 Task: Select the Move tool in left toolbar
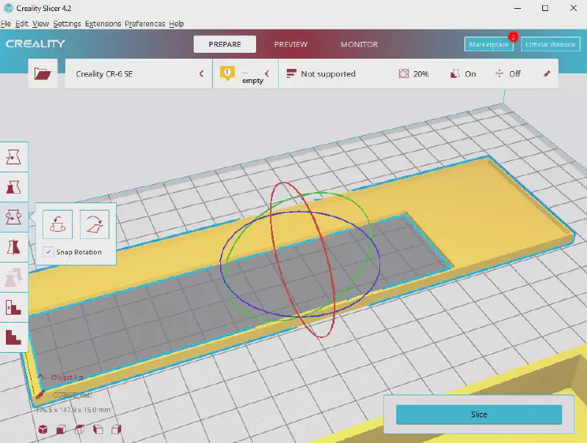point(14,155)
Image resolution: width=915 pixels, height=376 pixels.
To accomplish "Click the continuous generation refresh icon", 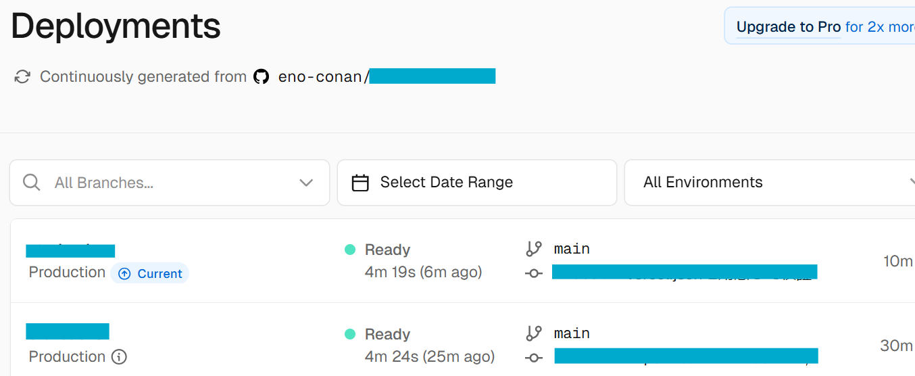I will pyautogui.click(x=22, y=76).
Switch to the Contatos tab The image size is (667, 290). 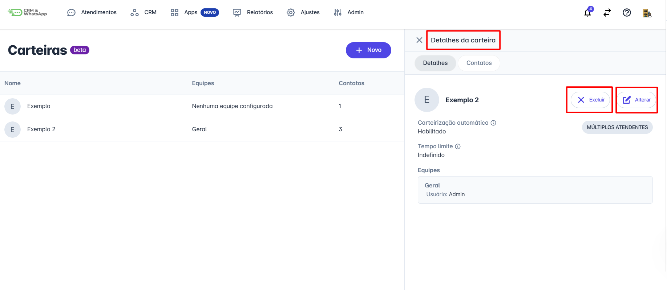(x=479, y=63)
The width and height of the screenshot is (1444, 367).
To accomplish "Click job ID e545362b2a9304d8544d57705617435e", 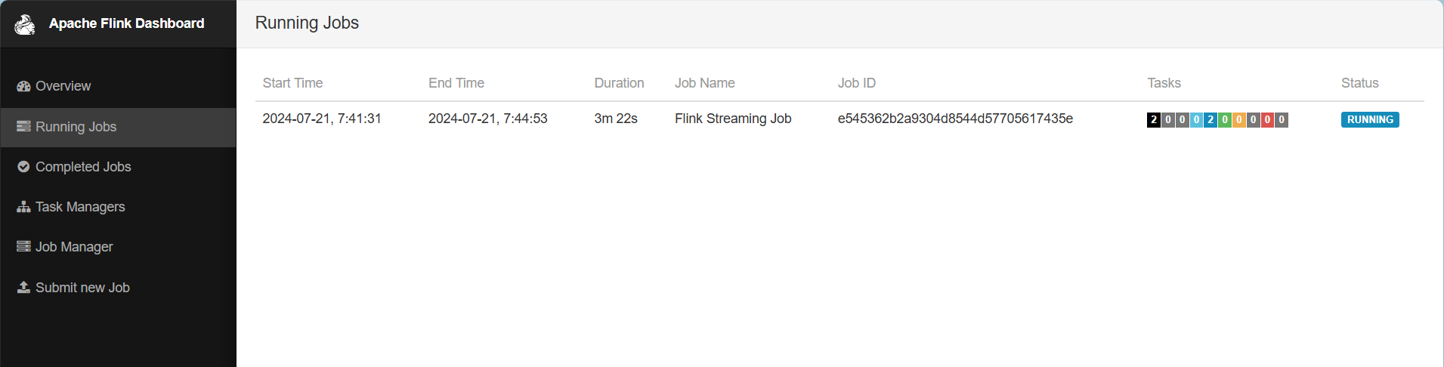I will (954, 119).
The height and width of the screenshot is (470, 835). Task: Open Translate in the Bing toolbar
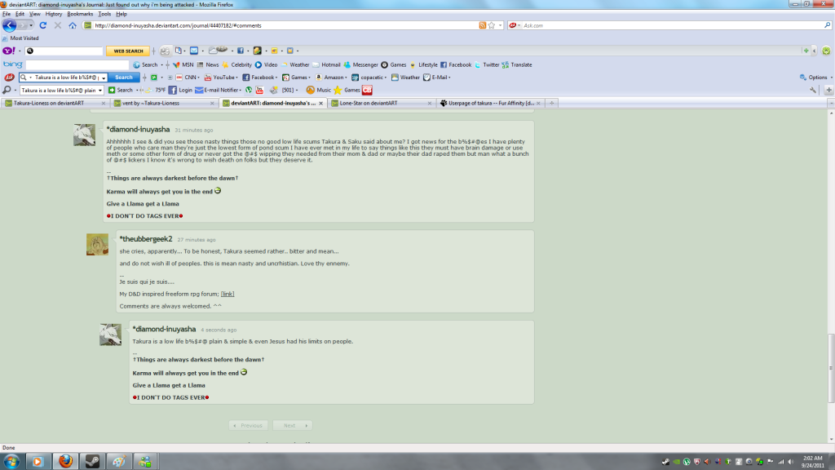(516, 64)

---

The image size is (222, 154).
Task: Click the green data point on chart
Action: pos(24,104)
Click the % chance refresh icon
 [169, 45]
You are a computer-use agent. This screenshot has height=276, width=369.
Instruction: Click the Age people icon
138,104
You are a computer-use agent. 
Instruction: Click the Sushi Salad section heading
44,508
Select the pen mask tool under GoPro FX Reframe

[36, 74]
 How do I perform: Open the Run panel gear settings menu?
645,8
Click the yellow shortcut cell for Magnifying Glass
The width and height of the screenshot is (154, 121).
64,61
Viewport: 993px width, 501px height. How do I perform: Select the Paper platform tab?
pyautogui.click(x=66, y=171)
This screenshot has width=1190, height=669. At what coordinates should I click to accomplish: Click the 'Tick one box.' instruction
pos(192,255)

---

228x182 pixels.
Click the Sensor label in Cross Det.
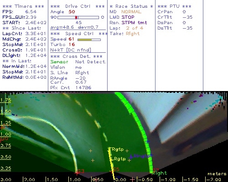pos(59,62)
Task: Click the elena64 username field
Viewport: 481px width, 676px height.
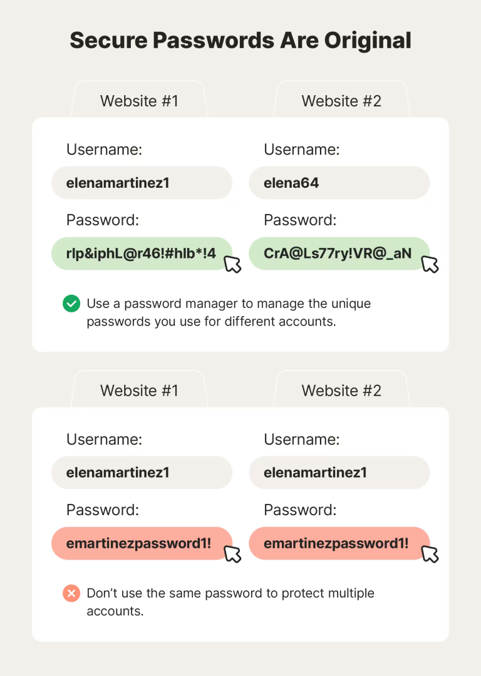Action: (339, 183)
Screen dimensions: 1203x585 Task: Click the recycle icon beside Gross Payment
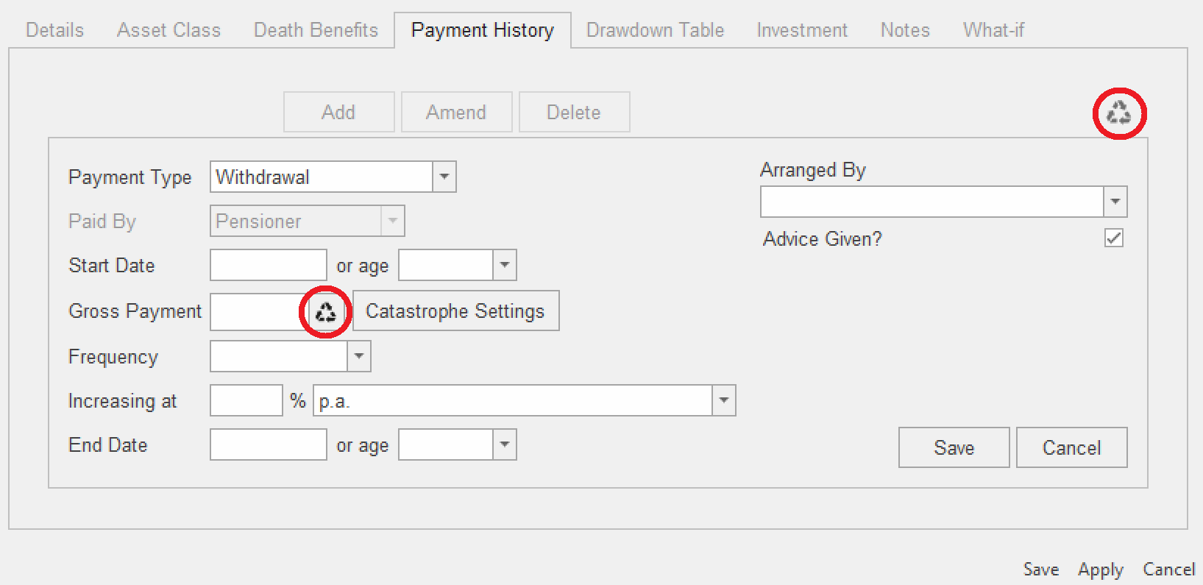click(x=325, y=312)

= Goal of the exercise =
Extract every line of the records above that contains the word "agent".

= Response to the task =
You are a computer-use agent. This screenshot has height=276, width=369.
You are a computer-use agent. 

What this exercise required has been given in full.